*Exercise instructions:*
Your task is to transcribe the entries below exactly, beginning with the line containing "Check the Glass" and ending with the final line, and to add nothing else.

+ + + + +

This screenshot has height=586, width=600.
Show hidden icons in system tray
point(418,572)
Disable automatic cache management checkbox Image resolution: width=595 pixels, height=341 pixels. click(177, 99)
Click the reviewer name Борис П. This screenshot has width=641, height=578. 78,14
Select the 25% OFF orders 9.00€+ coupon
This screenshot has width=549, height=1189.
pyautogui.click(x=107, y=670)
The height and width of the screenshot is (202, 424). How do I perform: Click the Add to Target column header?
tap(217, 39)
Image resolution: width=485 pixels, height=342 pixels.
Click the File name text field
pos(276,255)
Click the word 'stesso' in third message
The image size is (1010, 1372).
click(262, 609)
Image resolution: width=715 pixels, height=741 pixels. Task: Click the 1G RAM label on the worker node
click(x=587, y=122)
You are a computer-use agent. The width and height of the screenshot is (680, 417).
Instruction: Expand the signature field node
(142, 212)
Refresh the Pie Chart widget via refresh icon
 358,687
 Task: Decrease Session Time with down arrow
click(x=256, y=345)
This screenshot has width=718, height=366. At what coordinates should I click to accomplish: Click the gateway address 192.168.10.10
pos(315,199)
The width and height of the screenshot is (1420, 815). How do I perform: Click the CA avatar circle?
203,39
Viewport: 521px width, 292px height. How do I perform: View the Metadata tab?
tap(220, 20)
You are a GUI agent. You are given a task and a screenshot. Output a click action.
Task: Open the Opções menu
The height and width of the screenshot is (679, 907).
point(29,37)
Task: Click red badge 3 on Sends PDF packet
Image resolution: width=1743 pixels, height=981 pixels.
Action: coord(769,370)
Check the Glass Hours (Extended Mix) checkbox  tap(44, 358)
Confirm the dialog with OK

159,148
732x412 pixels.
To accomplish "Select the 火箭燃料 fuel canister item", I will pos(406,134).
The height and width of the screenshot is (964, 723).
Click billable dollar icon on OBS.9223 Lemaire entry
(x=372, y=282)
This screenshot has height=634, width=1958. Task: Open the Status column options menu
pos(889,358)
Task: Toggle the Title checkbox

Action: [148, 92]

+ + + + +

*Response to the task:*
Check the Glass Hours (Extended Mix) checkbox  tap(44, 358)
Confirm the dialog with OK

159,148
732x412 pixels.
To accomplish "Select the 火箭燃料 fuel canister item", I will pos(406,134).
The height and width of the screenshot is (964, 723).
Click billable dollar icon on OBS.9223 Lemaire entry
(x=372, y=282)
This screenshot has height=634, width=1958. Task: Open the Status column options menu
pos(889,358)
Task: Toggle the Title checkbox

Action: [148, 92]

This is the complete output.